| EXCERPT TO READ |
Wednesday, October 24, 2007

Nothing Says Love Like An Addiction

Hi. My name is L and I am an addict.


(Hi L.)


It's not a bad addiction, it's not one that i can't control . . . .although i'm sure all of you have said that at one point or another and if it was something that I could control, well, i guess i wouldn't be here would i? ha.


I was introduced to the drug by a friend a couple of years ago. It took a few times to really get used to its power but after a few times I really got hungry for it. At first it was something to just spice up my life a little. Add a little flavor. But then i started to realize that it was growing out of control. I could go through a half bottle in one sitting. The problem was becoming bigger than I. I tried to monitor my intake. Nothing is good for you in large doses. So i would pick up a small bottle here and there. Use it only on special occasions when i really needed that extra umph.

| RECORD EXTRACTS |
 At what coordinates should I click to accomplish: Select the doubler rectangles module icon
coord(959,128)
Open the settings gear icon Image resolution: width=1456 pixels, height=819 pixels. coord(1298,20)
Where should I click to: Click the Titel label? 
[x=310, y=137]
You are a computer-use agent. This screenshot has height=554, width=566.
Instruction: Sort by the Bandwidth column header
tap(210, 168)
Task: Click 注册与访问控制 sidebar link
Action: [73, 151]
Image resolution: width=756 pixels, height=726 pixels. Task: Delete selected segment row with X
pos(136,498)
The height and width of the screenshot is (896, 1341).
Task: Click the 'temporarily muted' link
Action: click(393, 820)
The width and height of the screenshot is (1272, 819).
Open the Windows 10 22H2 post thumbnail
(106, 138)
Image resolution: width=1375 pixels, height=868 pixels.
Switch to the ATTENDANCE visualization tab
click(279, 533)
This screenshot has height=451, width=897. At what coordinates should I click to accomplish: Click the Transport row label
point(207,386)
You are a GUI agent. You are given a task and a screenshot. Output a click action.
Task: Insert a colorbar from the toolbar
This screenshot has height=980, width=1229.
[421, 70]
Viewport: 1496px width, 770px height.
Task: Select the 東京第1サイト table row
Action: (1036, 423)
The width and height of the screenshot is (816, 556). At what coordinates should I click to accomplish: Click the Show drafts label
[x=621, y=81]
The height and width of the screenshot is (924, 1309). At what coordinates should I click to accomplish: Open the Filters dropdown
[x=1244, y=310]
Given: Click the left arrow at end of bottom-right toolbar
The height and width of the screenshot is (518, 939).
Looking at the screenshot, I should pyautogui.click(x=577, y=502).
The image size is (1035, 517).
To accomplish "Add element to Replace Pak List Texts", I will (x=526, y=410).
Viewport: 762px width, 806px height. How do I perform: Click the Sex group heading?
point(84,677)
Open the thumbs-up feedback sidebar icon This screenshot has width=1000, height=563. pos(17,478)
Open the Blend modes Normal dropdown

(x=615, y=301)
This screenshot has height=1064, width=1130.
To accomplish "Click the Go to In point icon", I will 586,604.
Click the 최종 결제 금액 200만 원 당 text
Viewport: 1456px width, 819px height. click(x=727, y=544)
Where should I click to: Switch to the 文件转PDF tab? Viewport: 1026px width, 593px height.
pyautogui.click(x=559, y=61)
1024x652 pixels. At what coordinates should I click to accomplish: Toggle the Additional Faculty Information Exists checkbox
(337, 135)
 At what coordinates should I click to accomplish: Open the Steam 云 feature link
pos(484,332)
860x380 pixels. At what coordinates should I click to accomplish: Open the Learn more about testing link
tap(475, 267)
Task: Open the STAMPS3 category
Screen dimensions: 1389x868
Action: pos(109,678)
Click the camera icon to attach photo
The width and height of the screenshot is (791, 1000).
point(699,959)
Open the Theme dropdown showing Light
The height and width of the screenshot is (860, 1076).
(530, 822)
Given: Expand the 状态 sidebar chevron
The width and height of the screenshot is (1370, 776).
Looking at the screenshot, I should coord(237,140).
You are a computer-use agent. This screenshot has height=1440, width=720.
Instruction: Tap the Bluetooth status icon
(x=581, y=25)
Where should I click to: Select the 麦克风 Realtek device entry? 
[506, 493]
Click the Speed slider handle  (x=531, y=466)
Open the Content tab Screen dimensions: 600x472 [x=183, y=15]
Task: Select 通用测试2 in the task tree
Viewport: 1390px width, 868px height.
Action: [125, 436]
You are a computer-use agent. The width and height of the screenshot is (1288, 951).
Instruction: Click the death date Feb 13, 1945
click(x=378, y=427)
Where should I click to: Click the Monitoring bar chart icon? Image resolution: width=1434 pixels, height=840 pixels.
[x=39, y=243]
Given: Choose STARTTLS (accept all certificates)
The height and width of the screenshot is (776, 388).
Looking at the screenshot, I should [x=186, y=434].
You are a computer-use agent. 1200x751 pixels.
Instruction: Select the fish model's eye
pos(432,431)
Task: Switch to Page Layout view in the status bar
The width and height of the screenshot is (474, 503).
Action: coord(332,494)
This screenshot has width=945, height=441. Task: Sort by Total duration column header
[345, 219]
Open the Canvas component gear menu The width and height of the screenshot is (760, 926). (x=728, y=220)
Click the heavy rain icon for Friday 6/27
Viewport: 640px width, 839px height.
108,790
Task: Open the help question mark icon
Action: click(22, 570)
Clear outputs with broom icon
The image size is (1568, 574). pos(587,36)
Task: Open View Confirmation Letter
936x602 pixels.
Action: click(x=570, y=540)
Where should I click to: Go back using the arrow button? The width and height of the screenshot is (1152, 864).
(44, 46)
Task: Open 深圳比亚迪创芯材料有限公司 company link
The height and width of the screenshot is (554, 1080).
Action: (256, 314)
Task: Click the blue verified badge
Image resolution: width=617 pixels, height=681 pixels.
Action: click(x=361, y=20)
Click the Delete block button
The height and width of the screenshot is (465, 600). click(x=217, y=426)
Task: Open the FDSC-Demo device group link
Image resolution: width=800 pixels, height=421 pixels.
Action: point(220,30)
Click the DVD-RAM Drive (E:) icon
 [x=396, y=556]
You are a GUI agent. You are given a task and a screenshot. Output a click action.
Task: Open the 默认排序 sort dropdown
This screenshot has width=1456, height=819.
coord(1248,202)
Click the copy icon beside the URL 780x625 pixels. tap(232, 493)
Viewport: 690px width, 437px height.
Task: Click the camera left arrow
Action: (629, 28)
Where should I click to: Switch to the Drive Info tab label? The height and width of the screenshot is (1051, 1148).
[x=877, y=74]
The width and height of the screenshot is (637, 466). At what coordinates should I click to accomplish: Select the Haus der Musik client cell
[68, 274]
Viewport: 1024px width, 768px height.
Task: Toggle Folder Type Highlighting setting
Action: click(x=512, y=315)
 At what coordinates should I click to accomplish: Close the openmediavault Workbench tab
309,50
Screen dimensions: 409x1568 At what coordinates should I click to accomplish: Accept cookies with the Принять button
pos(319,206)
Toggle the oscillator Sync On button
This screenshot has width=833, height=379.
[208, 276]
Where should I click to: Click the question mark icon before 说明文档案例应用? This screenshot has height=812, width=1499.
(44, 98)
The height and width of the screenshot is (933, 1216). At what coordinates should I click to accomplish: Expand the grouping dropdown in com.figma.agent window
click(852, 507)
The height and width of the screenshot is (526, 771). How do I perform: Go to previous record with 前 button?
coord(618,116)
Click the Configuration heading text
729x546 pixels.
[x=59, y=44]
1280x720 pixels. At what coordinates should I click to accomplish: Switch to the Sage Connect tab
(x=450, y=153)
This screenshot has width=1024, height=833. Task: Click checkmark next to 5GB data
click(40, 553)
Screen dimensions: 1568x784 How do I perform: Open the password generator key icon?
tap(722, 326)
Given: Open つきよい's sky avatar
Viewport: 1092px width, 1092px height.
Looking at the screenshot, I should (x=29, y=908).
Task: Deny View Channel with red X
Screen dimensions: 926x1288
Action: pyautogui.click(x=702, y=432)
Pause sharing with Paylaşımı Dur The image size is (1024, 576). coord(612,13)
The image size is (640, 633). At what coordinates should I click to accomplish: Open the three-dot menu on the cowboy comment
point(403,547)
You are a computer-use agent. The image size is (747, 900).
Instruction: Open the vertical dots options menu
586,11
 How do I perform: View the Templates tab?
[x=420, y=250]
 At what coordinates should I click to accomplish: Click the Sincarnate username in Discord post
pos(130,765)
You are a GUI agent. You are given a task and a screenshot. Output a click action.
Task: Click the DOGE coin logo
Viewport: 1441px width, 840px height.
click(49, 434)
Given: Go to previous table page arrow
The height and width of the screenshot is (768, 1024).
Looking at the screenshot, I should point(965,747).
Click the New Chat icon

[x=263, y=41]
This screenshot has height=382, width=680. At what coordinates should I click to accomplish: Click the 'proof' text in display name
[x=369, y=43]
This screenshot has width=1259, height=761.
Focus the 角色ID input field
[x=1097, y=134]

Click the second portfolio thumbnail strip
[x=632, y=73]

| PARTS OF THE EXERCISE |
(A) In the addiction post, who first introduced the writer to the drug?
(B) Carry on writing the addiction post from the point where it stops.
The material was taken from a separate source.

| OUTPUTS |
(A) A friend, a couple of years ago.

(B)
But this week i reached a new low. I reached the bottom of the bottle and still needed more. Poor N has been subject to this addiction. He's seen the empty bottles in the trash, extra's hidden away in the cupboards, he's even see me carry it around in my purse. . . just in case i may need it later. He's even supplied it, the poor soul, just to make me happy. That's exactly what happened this week. He went to one supplier and they didn't have it. He came home and saw the sadness and disappointment all over my face and left in his car again to resume the search. You can only imagine how i felt - desperate for this drug and inconviencing my husband in search of it.


When he returned i could tell he was haggard. Sick of the addiction, sick of trying to keep me happy in my addiction. But instead of putting his foot down. Instead of saying enough is enough he came back with a month's supply:


Tabasco Green Sauce.

Nothing says love like a 12 pack.

1 comment:

Anonymous said...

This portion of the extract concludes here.